I want to come back to the question I asked: does the adversarial system serve us well? You might think that my discussion so far has been somewhat conservative and Eurocentric. After all, I’ve talked about only the English adversarial model and the French inquisitorial model. Both are essentially European ideals of justice, although the legacy of colonialism means they have been exported to every part of the world. What about other conceptions of justice that are rooted in other traditions?

As I have stated earlier, the adversarial system of justice has been criticised for being overly focused on winning and losing rather than promoting justice.
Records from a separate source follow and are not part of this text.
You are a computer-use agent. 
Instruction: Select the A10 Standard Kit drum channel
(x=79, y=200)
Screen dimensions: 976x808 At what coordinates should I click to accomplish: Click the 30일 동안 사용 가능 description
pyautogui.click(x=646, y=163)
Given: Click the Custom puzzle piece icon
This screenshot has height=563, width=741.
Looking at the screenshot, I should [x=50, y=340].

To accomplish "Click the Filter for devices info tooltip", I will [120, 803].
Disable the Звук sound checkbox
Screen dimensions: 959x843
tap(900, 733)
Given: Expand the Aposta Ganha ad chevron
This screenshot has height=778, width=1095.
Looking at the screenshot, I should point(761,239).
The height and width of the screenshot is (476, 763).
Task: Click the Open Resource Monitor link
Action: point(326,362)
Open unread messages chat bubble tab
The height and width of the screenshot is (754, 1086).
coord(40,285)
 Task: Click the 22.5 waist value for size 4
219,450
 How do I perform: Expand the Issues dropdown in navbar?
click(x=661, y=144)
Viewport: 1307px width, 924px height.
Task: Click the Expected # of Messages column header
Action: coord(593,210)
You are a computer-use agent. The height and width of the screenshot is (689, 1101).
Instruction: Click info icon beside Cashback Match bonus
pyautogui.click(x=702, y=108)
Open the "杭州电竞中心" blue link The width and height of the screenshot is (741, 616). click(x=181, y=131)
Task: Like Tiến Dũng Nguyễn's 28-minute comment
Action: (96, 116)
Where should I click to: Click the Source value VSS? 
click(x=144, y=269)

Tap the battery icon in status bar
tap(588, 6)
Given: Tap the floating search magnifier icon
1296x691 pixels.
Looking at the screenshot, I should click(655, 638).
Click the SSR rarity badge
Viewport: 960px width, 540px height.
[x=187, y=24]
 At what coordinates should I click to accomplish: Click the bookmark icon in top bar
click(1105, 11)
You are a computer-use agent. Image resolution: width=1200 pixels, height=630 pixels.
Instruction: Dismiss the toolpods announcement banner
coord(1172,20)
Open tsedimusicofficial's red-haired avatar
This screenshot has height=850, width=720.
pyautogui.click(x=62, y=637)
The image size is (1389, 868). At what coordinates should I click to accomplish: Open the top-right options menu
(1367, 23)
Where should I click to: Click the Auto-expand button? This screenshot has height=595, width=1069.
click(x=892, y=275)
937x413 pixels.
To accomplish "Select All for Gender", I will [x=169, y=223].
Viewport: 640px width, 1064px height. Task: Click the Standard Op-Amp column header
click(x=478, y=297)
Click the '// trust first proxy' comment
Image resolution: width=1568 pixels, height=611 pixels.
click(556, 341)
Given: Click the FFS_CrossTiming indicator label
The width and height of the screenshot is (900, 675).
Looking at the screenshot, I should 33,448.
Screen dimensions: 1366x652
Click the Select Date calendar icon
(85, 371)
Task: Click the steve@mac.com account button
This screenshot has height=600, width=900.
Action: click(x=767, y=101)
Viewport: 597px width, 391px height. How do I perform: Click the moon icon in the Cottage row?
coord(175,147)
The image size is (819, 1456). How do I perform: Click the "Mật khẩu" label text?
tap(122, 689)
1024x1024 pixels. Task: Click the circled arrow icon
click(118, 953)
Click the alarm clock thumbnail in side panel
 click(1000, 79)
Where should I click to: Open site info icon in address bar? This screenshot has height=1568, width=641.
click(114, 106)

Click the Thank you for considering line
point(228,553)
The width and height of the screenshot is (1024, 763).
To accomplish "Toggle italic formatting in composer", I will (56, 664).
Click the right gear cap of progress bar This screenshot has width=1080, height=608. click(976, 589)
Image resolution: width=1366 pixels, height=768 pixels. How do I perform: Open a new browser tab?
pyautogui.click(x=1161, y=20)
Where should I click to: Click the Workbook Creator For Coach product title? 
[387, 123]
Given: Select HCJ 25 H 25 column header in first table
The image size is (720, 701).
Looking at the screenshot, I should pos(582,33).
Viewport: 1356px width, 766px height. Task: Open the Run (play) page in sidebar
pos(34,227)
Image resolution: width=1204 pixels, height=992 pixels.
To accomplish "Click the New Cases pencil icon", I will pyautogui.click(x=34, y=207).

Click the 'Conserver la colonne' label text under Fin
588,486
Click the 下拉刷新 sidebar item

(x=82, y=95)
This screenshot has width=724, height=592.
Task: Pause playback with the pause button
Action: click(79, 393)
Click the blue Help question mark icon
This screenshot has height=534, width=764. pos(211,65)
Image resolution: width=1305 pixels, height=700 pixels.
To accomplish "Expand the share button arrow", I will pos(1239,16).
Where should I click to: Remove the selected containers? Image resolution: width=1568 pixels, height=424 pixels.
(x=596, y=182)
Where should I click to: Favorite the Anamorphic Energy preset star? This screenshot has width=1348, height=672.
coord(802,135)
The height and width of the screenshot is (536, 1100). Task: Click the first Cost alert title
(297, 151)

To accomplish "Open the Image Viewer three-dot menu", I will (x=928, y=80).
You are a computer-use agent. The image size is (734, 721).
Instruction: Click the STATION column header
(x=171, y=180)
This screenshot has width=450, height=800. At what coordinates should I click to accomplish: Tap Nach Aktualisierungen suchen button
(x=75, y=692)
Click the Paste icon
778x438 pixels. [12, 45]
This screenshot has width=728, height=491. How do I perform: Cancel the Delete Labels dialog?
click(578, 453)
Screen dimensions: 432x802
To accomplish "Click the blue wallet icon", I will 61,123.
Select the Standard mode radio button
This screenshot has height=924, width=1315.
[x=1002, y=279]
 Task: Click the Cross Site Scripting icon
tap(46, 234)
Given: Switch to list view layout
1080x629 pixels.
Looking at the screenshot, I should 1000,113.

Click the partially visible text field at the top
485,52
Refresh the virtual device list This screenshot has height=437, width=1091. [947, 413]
This has led to calls for alternative models that prioritise collaboration and restoration over confrontation and punishment.

Restorative justice

Restorative justice is a victim-centered approach that focuses on repairing the harm caused by the offence rather than punishing the offender. In a restorative justice model, victims, offenders and community members come together to discuss the harm that has been caused and work together to find a way to repair that harm.

It has several potential benefits. It can provide victims with a greater sense of closure and satisfaction than traditional criminal justice processes. It can reduce recidivism rates by addressing the underlying causes of criminal behaviour. It can foster a sense of community and promote healing among those affected by the offence.

Some forms of restorative justice are rooted in non- Western traditions and have been heralded as an antidote to the punitive and fault-based European tradition. As Archbishop Desmond Tutu said:

“We contend that there is another kind of justice, restorative justice, which has characteristics of traditional African jurisprudence. Here the central concern is not retribution or punishment but, in the spirit of ubuntu, the healing of breaches, the redressing of imbalances, the restoration of broken relationships. This kind of justice seeks to rehabilitate both victim and the perpetrator, who should be given the opportunity to be reintegrated into the community [they have] injured by [their] offence.”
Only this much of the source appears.